Pero, mientras escribo esto y mientras Chile, Colombia y México, los países que acompañan a Costa Rica en la punta de la mayor cantidad de horas de trabajo, toman medidas para reducir esas cantidades, aquí acaba de ser aprobado en primer debate el proyecto de las jornadas 4 x 3. Y mientras escribo esto, no saben cuánto deseo que la Sala Constitucional se lo traiga abajo. Este proyecto va a legalizar el tiempo extraordinario no pagado al que ya mismo muchos patrones obligan a sus trabajadores. ¿Cómo alguien puede ser tan ingenuo para no ver esto?
No soy frenteamplista ni chancleto ni epíteto alguno que quieran encaramarme en ese sentido. Mis convicciones políticas nunca han sido particularmente fuertes ni claras. Lo que soy en realidad es pesimista. Soy pesimista en cuanto a la voluntad de muchos empresarios; soy pesimista sobre qué va a suceder cuando el trabajador llegue a las doce horas o al término del cuarto día y su patrón necesite que trabaje más. Si hay patrones que garrotean a sus empleados (no me he olvidado de vos, tienda SyR), ¿cómo no va a haber los que, gracias a este proyecto, abusen de ellos más de lo que ya lo hacen?
Y los trabajadores, aunque sufran, van a sentir orgullo, porque están ganando el derecho de decir que bretean. Van a ser héroes. Y van a sentir culpa si se quejan.
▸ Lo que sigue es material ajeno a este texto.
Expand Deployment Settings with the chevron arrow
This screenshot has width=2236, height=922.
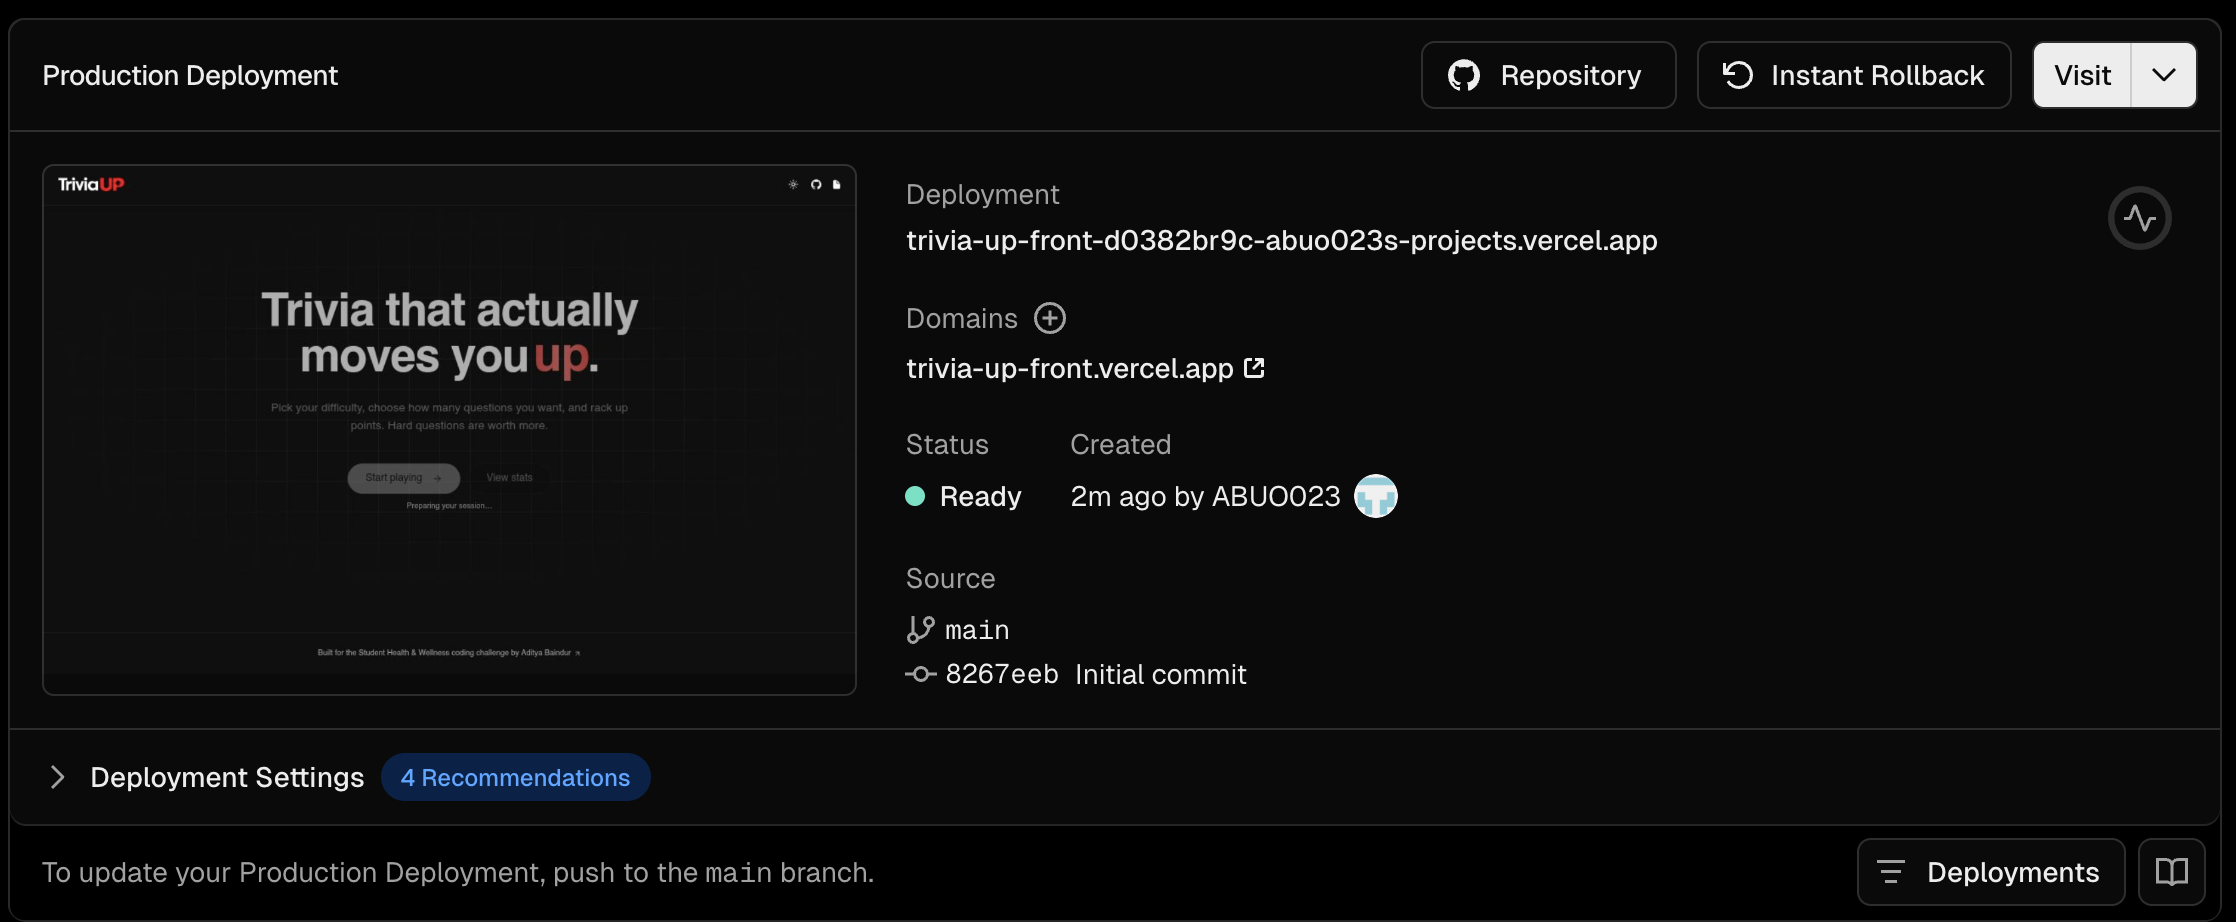coord(57,777)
Recuerdo otra anécdota que me dejó la inolvidable Tatiana Lobo. Hace algunos años, estuve incapacitado durante semanas por un problema en una rodilla. Me dieron estrictas indicaciones de permanecer en reposo y levantarme de la cama únicamente para ir al baño o preparar mi comida. En esas inesperadas vacaciones, dormí hasta sentir que ya nada podía darme sueño, leí varios libros, vi toda Breaking Bad, escribí las bases de lo que terminó convirtiéndose en una novela y me di gusto con uno de mis mayores placeres: escuchar música durante horas con atención prácticamente meditativa. Disfruté aquellos días más que las propias vacaciones, porque uno se siente culpable en vacaciones si no busca qué hacer. Tiempo después, al hablar de todo esto a doña Tatiana, ella respondió:
¡Pero claro que lo disfrutaste! Si tenías permiso de la sociedad para estar ocioso. En vez de estar deseando recuperarte, en vez de estar deseando que nunca te hubiera pasado eso, estabas feliz de haber perdido tu salud”.
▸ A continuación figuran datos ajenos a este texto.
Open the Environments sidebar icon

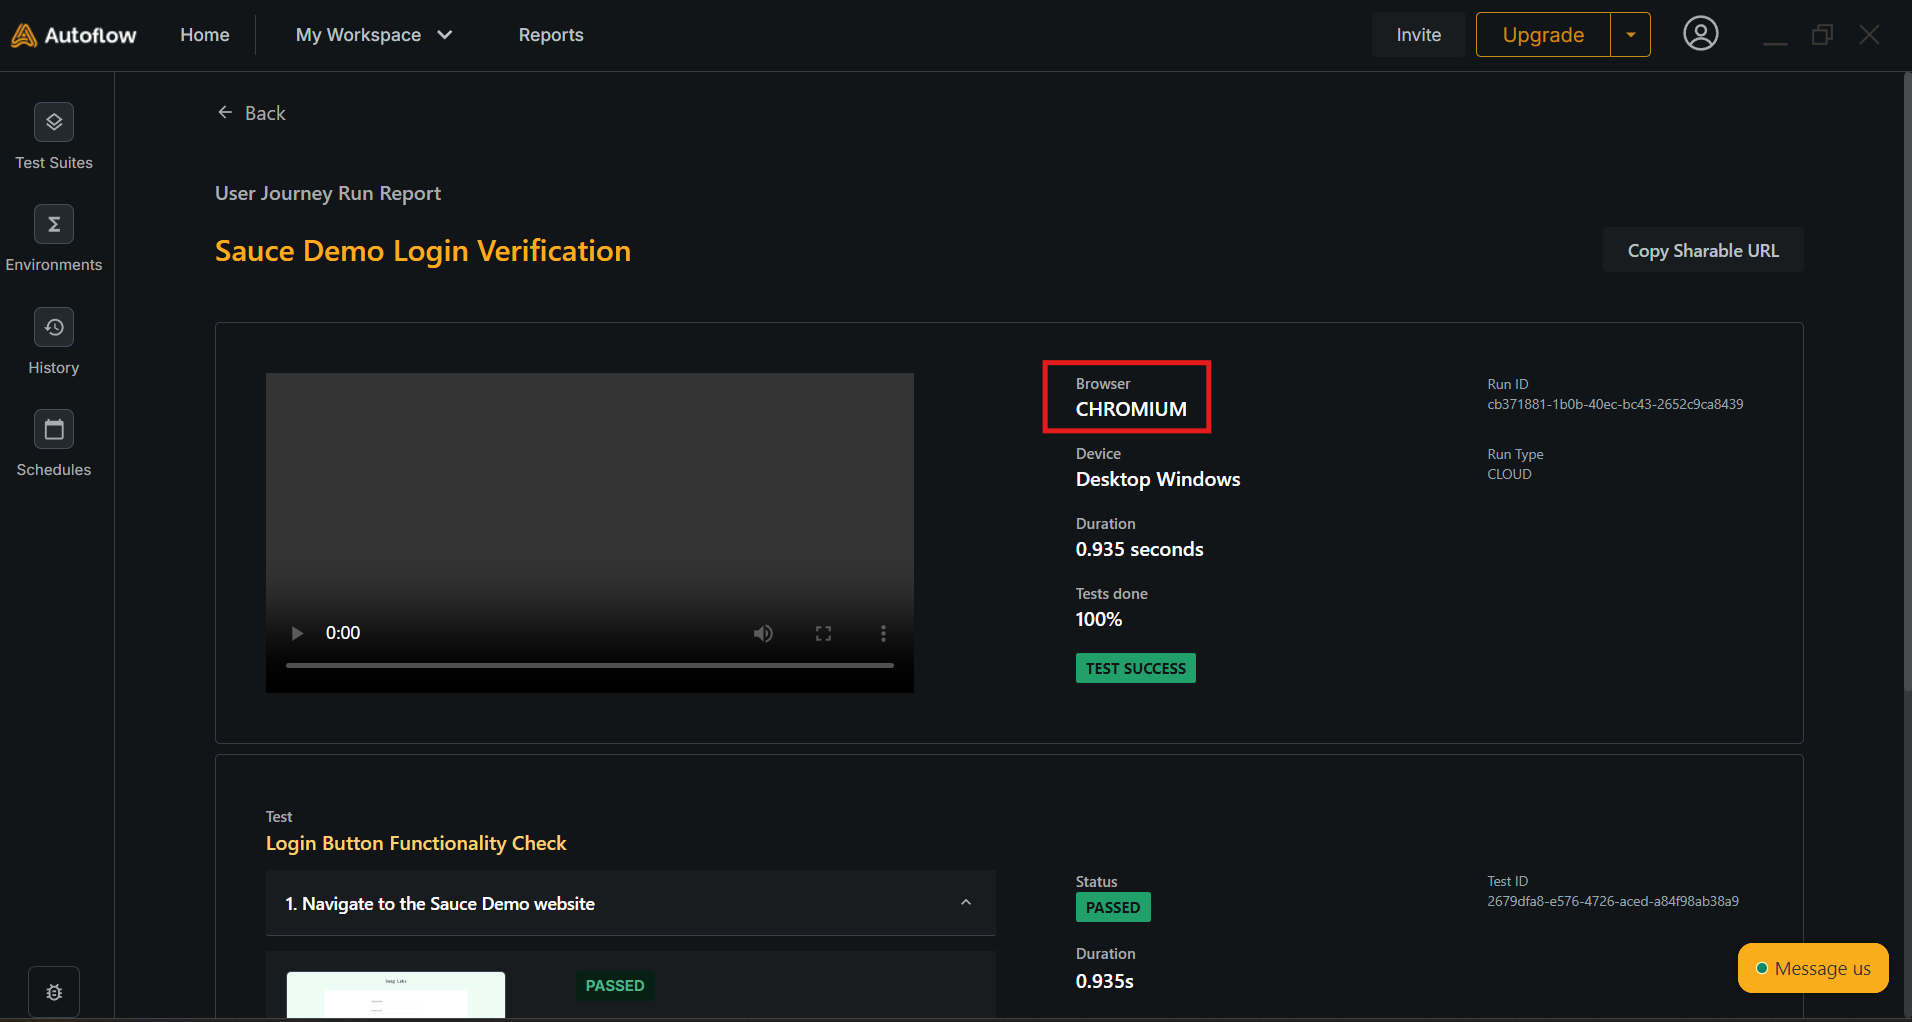click(54, 225)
Trabajé por años en una empresa donde no se pagaba el tiempo extra. Con la farsa de que ganábamos por comisiones y que el tiempo extraordinario se reflejaría en el pago de estas, trabajábamos en las noches, sábados, domingos y feriados, sin reconocimiento alguno por este tiempo. En la realidad, el cálculo de las tales comisiones era totalmente desfavorable para el empleado; fueron muy pocas las veces en que gané más de mi salario base y en cambio muchas en que trabajé horas extra no pagadas. Horas que, a menudo, podrían haberse evitado con mejores condiciones laborales, planeación y capacitación.
Pero yo también, en ese momento, sentía orgullo.